Smooth Muscle Cell Phenotypic Diversity

Abstract

Vascular smooth muscle cells (SMC) play a critical role in controlling blood pressure and blood distribution, as well as maintaining the structural integrity of the blood vessel. SMC also participate in physiological and pathological vascular remodeling due to their remarkable ability to dynamically modulate their phenotype. During the past decade, the development of in vivo fate mapping systems for unbiased identification and tracking of SMC and their progeny has led to major discoveries as well as the reevaluation of well-established concepts about the contribution of vascular SMC in major vascular diseases including atherosclerosis. Lineage tracing studies revealed that SMC undergoes multiple phenotypic transitions characterized by the expression of markers of alternative cell types (eg, macrophage-like and mesenchymal-stem cell-like) and populate injured or diseased vessels by oligoclonal expansion of a limited number of medial SMC. With the development of high-throughput transcriptomics and single-cell RNA sequencing (scRNAseq), the field is moving forward towards in-depth SMC phenotypic characterization. Herein, we review the major observations put forth by lineage and clonality tracing studies and the evidence in support for SMC phenotypic diversity in healthy and diseased vascular tissue. We will also discuss the opportunities and remaining challenges of combining lineage tracing and single-cell transcriptomics technologies, as well as studying the functional relevance of SMC phenotypic transitions and identifying the mechanisms controlling them.
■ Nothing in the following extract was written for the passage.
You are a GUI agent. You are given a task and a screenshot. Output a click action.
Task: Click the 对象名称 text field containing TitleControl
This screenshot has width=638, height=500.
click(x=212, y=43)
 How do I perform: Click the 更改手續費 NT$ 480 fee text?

Keywords: atherosclerosis; blood pressure; cell division; cell plasticity; vascular remodeling.

Figure 1:. SMC clonal expansion vs SMC proliferative capacities: a review of experimental design and possible outcomes.
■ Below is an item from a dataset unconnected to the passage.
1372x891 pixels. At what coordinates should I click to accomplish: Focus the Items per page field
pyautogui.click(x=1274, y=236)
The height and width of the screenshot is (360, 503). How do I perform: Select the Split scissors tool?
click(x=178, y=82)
This table summarizes the methodology and experimental design of seminal studies investigating: A. SMC clonality in human atherosclerotic lesions by X-chromosome (Chr) inactivation; B. SMC clonality in experimental atherosclerosis in SMC-lineage tracing mice; C. Medial SMC proliferative capacity after vascular injury by tritiated thymidine incorporation (³HTdR); D. Medial and intimal SMC growth fraction after vascular injury; and E. SMC proliferative profile within atherosclerotic lesion after tritiated thymidine pulse delivery. The table includes representations of the experimental designs and possible outcomes, as well as a summary of the main observations and limitations of these studies.
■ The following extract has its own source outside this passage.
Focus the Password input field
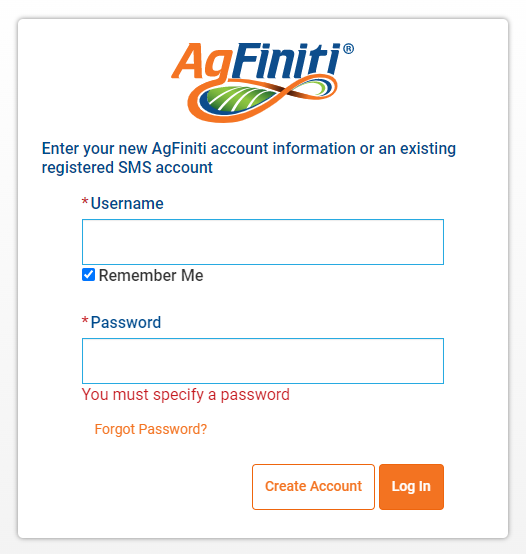526x554 pixels. (x=263, y=361)
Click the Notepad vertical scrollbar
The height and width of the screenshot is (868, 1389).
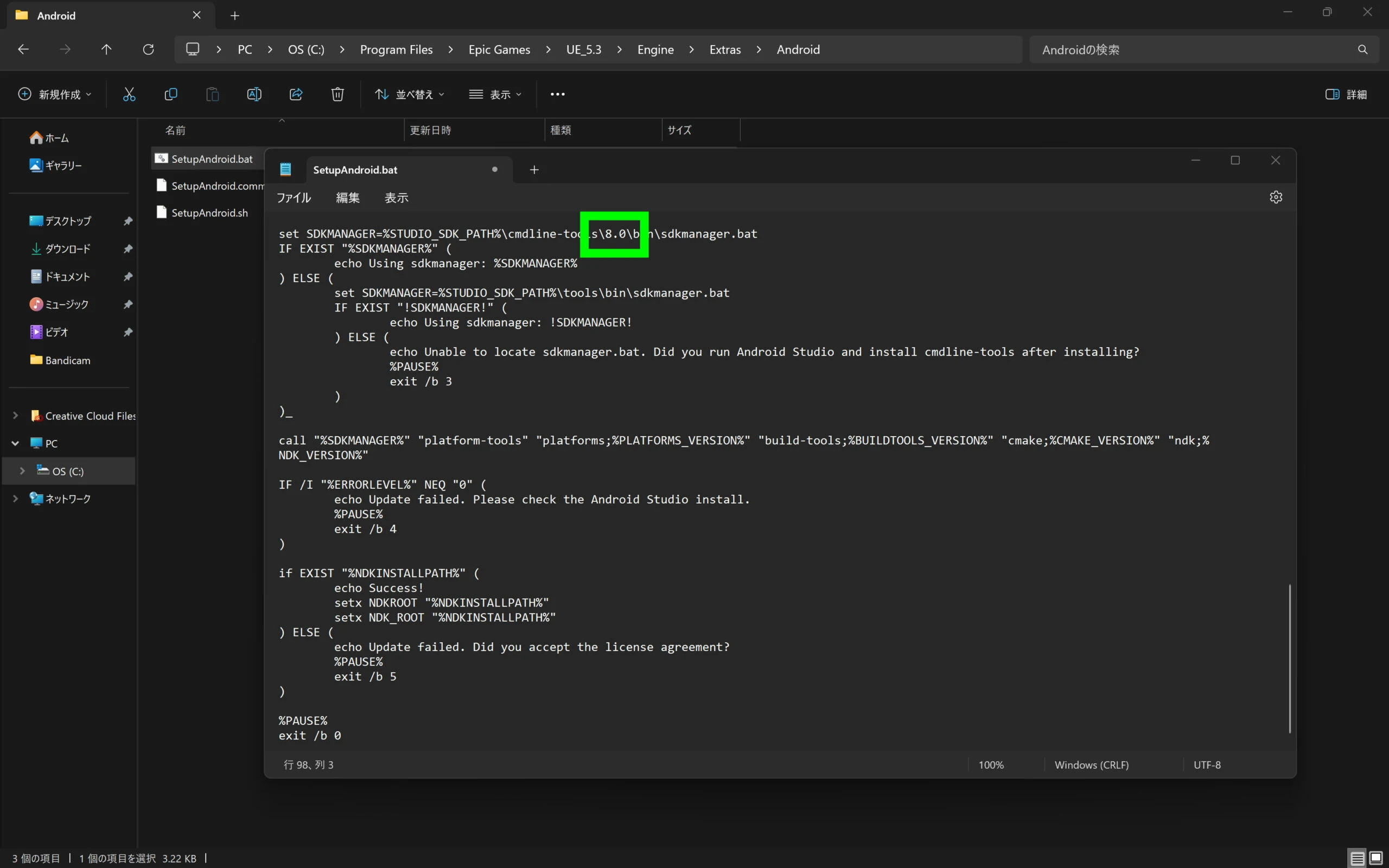(1289, 658)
Figure 2:. SMC phenotypic diversity within the media and atherosclerotic lesion.

This schematic summarizes the main finding with respect to SMC diversity. scRNAseq studies revealed that the media is composed of multiple clusters of SMC. While it is unclear whether a particular cluster of SMC has the ability to clonally expand, there is clear evidence that SMC within the atherosclerotic lesion originate from a very limited number of clones. The same SMC clone can give rise to SMC-derived fibrous cap cells, macrophage-like cells, mesenchymal-stem cell like-cell and osteochondrogenic cells. A current hypothesis is that a transition to a mesenchymal-stem cell-like cell state would precede and be required for the transition to other lesion phenotypes (green dashed arrows). In addition, it has been postulated that SMC-derived lesion cells could originate from the medial Sca1⁺ SMC population. This hypothesis is indicated in the schematic by the annotation of the SMC clone expanding within the lesion with “Sca1⁺?”. Importantly, phenotypic modulation also occurs within the media, independently of clonal expansion during atherosclerosis (red arrows). Although the mechanisms controlling the investment of atherosclerotic lesions by a very limited number of SMC clones have not been fully characterized, there is evidence that myeloid-derived plaque macrophages inhibits SMC polyclonality within atherosclerotic plaque (gray dashed arrows). It is also postulated that medial or lesion environmental cues could inhibit the proliferation and investment of multiple medial SMC within the lesion (black dashed arrows). Finally, it is unclear whether a process of clonal selection consisting in the survival of dominant clones could as well take place (yellow dashed arrows). Figure created with Biorender.